= Texte de la page =
● ● ● ● ● ● ●
Éducation
Copier le corrigé
« Initium ut esset, creatus est homo, ante
quem nemo fuit. »
Saint Augustin
« Dieu a créé l’homme dans le but d’introduire
dans le monde la faculté de commencer : la liberté. »
Hannah Arendt
La pédagogie rêve d’être une science. La didactique repose assurément sur une méthodologie ─ avec son jargon, ses maîtres à penser, ses rituels et sa pompe ─, mais tout cela relève d’un système éducatif qui m’échappe. Je n’aime pas les systèmes. L’idée même de donner un corrigé à un devoir me semble saugrenue. Un exercice qui n’attend qu’une seule solution est nécessairement pauvre. Il ne peut s’agir que d’une espèce de course au trésor, parsemée d’embûches, et qui n’accepte qu’un seul gagnant. J’ai rarement été mis, dans ma vie, devant une situation qui ne présentât qu’une seule issue, ou alors c’est qu’on voulait me piéger !
● ● ● ● ● ● ●
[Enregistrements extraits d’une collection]
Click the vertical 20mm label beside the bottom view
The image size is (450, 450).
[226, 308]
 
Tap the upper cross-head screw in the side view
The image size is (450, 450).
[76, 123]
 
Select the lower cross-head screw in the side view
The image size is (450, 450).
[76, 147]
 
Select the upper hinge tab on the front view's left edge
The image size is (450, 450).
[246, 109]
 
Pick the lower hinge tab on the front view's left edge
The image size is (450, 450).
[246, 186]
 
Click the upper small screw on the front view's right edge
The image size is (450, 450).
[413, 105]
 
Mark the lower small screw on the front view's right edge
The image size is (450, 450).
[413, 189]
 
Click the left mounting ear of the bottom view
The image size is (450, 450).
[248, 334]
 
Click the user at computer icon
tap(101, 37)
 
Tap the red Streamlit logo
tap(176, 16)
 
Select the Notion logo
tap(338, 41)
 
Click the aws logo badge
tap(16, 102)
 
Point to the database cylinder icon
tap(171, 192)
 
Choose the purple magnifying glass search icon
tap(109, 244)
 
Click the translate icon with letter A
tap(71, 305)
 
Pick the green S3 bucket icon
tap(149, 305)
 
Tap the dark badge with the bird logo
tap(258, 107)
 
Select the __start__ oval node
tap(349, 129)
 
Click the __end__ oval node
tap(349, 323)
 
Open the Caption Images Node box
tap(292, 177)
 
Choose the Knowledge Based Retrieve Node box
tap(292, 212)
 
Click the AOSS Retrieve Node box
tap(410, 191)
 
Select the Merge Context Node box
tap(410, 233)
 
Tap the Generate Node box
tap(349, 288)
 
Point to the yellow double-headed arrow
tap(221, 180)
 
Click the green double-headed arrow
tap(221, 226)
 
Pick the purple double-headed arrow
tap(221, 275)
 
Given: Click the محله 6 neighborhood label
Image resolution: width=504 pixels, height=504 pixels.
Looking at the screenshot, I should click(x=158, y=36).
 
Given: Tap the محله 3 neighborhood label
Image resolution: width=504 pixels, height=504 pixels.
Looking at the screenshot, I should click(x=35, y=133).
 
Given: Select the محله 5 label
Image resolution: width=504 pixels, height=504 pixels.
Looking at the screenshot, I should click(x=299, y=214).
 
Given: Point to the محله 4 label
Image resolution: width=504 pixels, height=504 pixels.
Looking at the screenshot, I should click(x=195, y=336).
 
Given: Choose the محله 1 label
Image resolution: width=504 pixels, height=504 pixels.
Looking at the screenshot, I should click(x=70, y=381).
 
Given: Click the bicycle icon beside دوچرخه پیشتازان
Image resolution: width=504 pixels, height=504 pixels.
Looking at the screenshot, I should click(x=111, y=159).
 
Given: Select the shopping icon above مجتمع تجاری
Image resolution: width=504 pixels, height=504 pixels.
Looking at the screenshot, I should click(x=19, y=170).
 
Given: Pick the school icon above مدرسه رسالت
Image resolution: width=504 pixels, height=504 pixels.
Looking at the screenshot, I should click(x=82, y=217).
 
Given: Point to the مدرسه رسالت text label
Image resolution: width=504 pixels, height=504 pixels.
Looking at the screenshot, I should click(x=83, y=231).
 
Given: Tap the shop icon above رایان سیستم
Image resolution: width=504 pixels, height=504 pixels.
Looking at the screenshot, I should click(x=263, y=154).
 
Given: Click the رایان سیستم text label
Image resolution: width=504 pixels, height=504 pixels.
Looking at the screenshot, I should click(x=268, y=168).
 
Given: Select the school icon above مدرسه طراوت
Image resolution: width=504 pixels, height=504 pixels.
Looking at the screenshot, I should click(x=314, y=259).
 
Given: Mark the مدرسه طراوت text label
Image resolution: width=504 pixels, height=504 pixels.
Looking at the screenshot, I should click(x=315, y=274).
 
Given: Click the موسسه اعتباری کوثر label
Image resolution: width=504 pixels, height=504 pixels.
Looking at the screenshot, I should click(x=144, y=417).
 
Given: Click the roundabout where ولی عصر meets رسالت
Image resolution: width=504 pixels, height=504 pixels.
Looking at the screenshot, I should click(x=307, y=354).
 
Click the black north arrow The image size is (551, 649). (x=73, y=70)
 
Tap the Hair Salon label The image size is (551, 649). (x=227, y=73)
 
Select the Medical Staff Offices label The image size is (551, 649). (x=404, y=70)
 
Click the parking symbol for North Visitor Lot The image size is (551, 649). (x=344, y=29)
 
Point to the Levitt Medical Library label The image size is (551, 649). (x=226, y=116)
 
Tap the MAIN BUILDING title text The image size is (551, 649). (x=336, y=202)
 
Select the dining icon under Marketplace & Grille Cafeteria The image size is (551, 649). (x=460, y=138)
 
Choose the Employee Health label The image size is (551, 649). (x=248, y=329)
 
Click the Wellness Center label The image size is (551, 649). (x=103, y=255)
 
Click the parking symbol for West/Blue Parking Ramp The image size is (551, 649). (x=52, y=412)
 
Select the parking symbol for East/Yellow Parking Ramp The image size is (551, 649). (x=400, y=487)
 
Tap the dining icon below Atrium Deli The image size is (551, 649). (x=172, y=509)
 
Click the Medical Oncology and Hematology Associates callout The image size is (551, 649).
● ● ● ● ● ● ●
= Consigne A =
Répondez aux questions suivantes sur le texte sur l’éducation :
(i) À qui est attribuée la citation « Initium ut esset, creatus est homo, ante quem nemo fuit. » ?
(ii) D’après la citation de Hannah Arendt, quelle faculté Dieu a-t-il voulu introduire dans le monde ?
(iii) Selon le texte, comment est nécessairement un exercice qui n’attend qu’une seule solution ?
= Consigne B =
Recopiez le passage du texte sur l’éducation qui commence à « Saint Augustin » et se termine à « me piéger ! ».

= Réponse finale A =
(i) Saint Augustin
(ii) La faculté de commencer : la liberté
(iii) Pauvre

= Réponse finale B =
Saint Augustin
« Dieu a créé l’homme dans le but d’introduire
dans le monde la faculté de commencer : la liberté. »
Hannah Arendt
La pédagogie rêve d’être une science. La didactique repose assurément sur une méthodologie ─ avec son jargon, ses maîtres à penser, ses rituels et sa pompe ─, mais tout cela relève d’un système éducatif qui m’échappe. Je n’aime pas les systèmes. L’idée même de donner un corrigé à un devoir me semble saugrenue. Un exercice qui n’attend qu’une seule solution est nécessairement pauvre. Il ne peut s’agir que d’une espèce de course au trésor, parsemée d’embûches, et qui n’accepte qu’un seul gagnant. J’ai rarement été mis, dans ma vie, devant une situation qui ne présentât qu’une seule issue, ou alors c’est qu’on voulait me piéger !